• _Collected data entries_
::::
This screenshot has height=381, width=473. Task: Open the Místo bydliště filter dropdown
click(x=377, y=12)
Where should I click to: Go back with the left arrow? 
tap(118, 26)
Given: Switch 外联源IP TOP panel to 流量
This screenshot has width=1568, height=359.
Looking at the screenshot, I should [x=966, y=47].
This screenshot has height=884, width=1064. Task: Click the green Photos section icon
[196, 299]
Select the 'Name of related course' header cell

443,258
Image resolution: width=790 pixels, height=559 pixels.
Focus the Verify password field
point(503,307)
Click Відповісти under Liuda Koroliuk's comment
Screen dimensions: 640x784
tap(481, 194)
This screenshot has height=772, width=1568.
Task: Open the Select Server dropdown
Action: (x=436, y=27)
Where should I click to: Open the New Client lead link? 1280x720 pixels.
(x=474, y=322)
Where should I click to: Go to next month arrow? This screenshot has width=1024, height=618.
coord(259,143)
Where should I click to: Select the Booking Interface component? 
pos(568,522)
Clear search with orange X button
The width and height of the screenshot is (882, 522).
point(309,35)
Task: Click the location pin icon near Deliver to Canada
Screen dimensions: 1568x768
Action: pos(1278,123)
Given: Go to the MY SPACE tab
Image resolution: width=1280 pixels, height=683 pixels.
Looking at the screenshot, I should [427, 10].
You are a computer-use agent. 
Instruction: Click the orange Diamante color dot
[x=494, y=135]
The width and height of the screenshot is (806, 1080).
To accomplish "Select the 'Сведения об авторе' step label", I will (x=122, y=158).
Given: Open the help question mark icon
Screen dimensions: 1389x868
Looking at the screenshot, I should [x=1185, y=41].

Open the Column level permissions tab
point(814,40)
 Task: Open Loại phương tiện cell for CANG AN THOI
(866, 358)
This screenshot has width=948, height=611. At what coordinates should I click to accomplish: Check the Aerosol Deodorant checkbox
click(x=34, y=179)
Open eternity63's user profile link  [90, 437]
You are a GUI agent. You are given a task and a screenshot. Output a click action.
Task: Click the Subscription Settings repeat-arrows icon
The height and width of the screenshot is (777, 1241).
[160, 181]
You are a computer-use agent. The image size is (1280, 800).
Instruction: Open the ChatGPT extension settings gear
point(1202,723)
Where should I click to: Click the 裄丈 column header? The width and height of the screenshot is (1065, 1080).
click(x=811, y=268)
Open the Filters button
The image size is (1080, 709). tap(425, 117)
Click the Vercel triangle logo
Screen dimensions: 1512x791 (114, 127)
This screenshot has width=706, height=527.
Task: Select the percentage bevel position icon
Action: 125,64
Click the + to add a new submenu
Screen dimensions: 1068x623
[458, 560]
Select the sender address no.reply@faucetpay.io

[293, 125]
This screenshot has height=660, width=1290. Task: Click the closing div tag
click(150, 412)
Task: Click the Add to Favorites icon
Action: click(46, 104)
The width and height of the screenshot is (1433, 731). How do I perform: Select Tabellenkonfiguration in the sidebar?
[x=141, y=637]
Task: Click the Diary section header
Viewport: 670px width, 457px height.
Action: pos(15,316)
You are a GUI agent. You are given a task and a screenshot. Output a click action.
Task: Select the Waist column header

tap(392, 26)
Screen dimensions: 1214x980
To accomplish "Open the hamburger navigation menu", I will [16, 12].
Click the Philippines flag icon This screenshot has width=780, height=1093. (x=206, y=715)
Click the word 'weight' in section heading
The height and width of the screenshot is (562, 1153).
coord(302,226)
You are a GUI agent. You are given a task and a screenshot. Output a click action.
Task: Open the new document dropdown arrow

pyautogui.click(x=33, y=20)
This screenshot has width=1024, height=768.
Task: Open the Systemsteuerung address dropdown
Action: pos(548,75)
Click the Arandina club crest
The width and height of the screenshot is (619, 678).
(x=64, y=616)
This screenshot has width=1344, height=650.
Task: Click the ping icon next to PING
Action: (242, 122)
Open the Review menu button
::::
• _REQUIREMENT_
Among the entries, find every line holding "computer" and return it.

• _EXERCISE SOLUTION_
You are a computer-use agent. 
You are a computer-use agent. The image size is (1280, 800).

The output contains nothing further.